The TSA kicked off a two-day meeting of the General Aviation Working Group of the Aviation Security Advisory Committee (ASAC) March 9. The committee is tasked with examining areas of GA security and providing recommendations to TSA and the full committee.
During the morning session, TSA officials asked members to identify the top areas of concern that the working group should focus on, stressing the need to identify not only short-term issues but also issues that will impact what GA security looks like in five to 10 years, according to officials with the Airport Association of Airport Executives, who attended the meeting. They report the working group identified five focus areas: 1) Temporary Flight Restrictions (TFRs); 2) GA Incident Management; 3) Interagency Communication (especially in regards to Customs and Border Protection); 4) GA Grant Program; and 5) GA Credentials and Access to Airports.
The working group then broke into smaller focus groups to discuss these issues. Each focus group will develop a white paper with recommendations on solutions to improve GA security for consideration by the GA Working Group, the full ASAC and TSA.

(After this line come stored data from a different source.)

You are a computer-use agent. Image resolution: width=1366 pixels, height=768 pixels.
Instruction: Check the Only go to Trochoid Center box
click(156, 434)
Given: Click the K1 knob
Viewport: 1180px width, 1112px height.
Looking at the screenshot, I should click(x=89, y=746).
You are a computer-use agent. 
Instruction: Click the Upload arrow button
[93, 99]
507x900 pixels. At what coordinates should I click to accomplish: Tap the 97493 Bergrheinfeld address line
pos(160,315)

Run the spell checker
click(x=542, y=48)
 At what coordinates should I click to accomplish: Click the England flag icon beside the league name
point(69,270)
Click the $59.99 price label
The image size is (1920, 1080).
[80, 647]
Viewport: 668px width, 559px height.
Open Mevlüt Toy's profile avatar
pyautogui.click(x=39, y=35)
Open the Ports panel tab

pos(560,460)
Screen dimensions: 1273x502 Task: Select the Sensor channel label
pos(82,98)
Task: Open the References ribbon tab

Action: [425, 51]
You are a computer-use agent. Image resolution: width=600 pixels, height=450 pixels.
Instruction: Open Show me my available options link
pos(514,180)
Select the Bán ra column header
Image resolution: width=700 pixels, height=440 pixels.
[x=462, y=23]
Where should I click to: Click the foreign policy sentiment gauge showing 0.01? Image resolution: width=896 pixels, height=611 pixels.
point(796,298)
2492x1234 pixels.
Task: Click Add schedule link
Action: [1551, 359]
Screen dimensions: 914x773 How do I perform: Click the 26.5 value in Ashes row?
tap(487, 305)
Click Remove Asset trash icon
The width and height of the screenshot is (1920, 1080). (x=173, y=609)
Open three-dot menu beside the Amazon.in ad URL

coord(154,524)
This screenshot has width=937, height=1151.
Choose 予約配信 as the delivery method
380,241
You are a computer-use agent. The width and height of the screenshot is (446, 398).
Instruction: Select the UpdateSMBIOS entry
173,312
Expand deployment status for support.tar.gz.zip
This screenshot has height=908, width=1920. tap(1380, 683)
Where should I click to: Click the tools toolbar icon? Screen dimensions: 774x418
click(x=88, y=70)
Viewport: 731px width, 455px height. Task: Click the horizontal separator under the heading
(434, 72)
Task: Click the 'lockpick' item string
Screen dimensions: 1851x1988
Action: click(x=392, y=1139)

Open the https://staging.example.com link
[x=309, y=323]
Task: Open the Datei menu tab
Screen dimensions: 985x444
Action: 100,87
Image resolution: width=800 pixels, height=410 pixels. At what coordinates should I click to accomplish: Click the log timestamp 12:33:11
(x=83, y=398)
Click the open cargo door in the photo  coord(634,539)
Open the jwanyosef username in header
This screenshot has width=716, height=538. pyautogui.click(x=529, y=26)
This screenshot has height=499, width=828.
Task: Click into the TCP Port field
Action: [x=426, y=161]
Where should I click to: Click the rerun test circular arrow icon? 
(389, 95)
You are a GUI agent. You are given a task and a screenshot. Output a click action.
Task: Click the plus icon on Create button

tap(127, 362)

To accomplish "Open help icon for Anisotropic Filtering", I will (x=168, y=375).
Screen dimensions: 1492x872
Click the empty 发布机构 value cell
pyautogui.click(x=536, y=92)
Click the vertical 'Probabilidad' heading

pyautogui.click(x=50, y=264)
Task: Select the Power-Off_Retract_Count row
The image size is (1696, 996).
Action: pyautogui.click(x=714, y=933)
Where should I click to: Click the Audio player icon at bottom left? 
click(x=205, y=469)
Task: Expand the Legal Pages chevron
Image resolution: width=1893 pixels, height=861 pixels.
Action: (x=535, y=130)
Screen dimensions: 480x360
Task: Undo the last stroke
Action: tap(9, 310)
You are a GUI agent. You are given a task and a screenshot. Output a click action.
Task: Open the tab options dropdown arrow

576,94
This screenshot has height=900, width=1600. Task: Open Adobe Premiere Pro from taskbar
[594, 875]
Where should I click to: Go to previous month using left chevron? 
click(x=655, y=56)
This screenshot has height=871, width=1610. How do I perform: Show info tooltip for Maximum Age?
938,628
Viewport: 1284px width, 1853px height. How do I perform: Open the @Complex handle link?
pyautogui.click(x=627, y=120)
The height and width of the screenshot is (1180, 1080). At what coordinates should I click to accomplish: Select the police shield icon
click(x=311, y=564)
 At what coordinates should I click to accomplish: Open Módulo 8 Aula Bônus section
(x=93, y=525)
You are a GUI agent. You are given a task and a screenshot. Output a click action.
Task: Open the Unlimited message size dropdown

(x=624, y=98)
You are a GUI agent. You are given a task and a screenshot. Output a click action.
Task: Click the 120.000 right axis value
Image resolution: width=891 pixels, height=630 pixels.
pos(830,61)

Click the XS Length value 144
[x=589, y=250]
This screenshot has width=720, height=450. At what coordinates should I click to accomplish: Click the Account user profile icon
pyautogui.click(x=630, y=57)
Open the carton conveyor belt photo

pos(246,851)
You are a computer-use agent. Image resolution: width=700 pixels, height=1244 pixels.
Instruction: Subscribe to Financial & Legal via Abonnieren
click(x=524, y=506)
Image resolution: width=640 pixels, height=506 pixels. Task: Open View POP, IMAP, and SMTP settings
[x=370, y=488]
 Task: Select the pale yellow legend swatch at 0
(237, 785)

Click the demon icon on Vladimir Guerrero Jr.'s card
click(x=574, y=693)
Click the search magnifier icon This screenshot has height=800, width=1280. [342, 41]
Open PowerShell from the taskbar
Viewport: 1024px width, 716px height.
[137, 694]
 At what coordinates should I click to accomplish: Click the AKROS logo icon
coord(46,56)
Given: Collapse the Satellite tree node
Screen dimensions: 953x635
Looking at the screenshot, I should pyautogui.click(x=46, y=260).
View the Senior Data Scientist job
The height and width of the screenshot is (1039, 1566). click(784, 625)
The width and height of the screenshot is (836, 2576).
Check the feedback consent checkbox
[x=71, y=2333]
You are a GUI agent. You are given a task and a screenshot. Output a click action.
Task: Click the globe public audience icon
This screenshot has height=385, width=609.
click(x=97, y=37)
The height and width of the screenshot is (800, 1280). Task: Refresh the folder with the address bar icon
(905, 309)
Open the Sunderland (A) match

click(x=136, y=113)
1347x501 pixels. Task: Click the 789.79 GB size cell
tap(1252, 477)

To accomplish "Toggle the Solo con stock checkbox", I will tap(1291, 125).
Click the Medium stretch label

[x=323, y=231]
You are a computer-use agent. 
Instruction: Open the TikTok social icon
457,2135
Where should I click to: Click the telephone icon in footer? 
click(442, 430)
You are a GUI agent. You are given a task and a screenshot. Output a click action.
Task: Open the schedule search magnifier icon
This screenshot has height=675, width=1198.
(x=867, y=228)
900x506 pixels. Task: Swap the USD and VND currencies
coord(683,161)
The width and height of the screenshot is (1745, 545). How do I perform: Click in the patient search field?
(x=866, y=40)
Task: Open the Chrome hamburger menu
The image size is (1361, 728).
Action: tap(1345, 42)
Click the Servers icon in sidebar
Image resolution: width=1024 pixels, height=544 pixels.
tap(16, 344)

AAAE officials noted that TSA officials stated at the beginning of the meeting that because of the legal constraints of the formal rulemaking process, the working group will not discuss TSA’s proposed Large Aircraft Security Program (LASP), which is expected to be released again this year as a Supplemental Notice of Proposed Rulemaking (SNPRM). LASP has stirred controversy in the GA community, as it fights against the onerous regulations, which would impose airline-type security on GA airplanes.